On Tuesday, October 12th, a survey was conducted during third lunch to gather data of where students get their information. A total of 145 students participated, and the results were very telling.
First, the responses were split by gender identification: male, female, and other. Out of the 48 men who were surveyed, approximately 67% answered they receive their news from social media, which is tantamount to two in three men. The women surveyed had a similar result: a total of 59% gaining their information from social media, about three in five women. For the seven who identified their gender as other, a full 100% of the responses marked social media as their source for information.
Next, the responses were split into four groups by grade level.
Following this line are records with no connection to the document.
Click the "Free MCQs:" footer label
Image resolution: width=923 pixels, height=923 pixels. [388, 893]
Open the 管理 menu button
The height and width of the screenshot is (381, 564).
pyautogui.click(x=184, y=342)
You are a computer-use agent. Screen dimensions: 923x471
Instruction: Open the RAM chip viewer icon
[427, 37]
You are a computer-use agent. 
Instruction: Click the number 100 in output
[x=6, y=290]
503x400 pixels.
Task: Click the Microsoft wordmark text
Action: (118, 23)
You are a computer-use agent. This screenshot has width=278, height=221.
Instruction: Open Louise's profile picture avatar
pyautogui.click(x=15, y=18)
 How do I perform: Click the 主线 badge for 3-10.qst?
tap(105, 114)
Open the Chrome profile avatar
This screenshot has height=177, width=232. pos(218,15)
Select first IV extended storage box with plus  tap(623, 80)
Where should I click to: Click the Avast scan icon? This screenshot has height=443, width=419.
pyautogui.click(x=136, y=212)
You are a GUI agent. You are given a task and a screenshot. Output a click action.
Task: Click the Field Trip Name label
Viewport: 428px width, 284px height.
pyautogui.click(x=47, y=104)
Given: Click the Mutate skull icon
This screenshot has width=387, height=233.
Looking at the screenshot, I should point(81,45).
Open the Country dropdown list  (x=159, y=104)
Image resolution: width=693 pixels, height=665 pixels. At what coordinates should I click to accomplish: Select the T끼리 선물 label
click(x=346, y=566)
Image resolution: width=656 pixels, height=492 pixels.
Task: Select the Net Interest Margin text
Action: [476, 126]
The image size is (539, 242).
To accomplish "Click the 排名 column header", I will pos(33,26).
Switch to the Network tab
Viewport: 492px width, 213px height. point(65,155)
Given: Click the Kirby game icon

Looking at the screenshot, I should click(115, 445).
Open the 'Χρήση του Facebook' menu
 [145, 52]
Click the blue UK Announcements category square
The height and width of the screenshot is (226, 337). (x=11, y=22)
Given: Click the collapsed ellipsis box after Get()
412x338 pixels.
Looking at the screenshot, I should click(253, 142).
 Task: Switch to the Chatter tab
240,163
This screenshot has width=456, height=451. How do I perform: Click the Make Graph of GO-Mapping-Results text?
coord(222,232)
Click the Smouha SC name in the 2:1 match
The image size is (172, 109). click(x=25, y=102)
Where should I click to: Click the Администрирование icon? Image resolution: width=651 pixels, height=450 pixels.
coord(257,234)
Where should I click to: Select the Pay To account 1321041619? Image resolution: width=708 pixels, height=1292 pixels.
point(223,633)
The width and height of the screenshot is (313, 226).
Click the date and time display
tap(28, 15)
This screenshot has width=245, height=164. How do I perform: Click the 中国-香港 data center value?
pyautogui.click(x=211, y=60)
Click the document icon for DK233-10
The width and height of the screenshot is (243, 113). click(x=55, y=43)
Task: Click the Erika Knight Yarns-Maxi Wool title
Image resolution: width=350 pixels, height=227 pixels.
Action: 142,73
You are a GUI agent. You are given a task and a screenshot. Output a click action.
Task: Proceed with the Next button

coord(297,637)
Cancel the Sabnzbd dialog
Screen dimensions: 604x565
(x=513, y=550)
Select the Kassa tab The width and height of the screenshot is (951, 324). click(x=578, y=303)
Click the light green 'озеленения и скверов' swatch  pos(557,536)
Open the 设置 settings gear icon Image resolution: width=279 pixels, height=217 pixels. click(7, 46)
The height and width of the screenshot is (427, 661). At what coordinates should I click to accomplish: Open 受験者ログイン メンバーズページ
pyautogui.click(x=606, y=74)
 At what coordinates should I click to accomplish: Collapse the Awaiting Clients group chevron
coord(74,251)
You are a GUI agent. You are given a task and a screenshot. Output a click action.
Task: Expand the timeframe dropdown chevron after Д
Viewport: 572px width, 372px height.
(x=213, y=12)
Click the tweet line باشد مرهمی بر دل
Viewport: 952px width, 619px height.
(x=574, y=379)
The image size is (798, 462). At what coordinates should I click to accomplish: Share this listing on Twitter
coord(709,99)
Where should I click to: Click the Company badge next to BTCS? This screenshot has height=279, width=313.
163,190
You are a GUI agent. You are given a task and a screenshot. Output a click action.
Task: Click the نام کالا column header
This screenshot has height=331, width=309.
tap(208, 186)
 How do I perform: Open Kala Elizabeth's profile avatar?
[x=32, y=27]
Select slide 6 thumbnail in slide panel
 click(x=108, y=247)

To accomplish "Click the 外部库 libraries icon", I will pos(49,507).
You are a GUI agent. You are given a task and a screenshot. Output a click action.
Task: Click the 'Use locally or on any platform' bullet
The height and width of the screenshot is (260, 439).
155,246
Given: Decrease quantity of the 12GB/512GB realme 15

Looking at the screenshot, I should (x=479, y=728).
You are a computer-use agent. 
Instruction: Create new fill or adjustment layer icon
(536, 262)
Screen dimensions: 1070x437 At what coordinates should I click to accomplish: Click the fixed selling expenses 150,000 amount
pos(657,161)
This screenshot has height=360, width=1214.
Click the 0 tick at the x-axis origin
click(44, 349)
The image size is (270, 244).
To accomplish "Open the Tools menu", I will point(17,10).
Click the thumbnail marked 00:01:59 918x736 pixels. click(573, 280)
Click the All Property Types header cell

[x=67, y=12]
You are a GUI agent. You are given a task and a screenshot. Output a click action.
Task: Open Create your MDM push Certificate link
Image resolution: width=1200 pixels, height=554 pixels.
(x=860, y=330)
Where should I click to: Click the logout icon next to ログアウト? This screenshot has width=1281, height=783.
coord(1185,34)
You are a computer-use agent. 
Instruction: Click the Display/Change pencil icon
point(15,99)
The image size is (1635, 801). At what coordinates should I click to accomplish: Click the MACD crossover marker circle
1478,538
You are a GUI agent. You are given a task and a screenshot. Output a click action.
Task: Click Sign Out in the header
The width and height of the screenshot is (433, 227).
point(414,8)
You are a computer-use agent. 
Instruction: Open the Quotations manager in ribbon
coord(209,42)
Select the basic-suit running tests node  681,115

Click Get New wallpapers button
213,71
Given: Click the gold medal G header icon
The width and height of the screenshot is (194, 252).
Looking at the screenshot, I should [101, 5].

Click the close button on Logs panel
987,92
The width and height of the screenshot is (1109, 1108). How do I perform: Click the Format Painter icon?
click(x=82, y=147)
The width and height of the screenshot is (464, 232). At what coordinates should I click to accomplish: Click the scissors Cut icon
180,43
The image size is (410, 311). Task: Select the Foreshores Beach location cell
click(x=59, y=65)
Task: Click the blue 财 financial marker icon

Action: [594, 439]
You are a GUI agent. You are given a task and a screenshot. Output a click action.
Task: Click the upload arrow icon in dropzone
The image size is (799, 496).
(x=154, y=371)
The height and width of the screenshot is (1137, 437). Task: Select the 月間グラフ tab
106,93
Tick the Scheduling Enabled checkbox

Out of the 72 ninth-graders surveyed, 46 recorded social media as their main source for news. 32 of 48 tenth graders checked social media, 13 of 17 eleventh graders reported social media, and although only 8 twelfth graders were surveyed, the six social media results were still telling of the general consensus that social media is the most prominent source of gathering news among most students. Altogether, about 67% of all students surveyed reported they use mostly social media to obtain their information.
With this data, the question becomes: Is social media an accurate and impartial source for information? The results from our survey are analogous with the claim of Scientific American, that, “Social media are among the primary sources of news in the U.S.” (Menczer). Yet, this convenient way of obtaining news may be inaccurate due to the advanced algorithms that, “select only the most engaging and relevant content for each individual user” (Menczer). These algorithms ensure that every user receives different information based on their interests, and this information may or may not be biased to a certain perspective of a topic. But although social media platforms may filter the information it provides users, some people use this as a basis for additional research on a topic of interest. As 10th grader, Sam Michon, explains, “When I see something newsworthy that I’m interested in on social media, I would, more likely, research it as an article or an actual news source.”
So, as discussed above, social media can be a convenient resource for students to use for gaining information, however, researching more deeply what one sees on a social media platform can help to guarantee the accuracy of its claims and information. And there is still 33% of students who receive their news from other sources, which provides outlooks on topics outside of what is seen on social media, providing different perspectives that are important.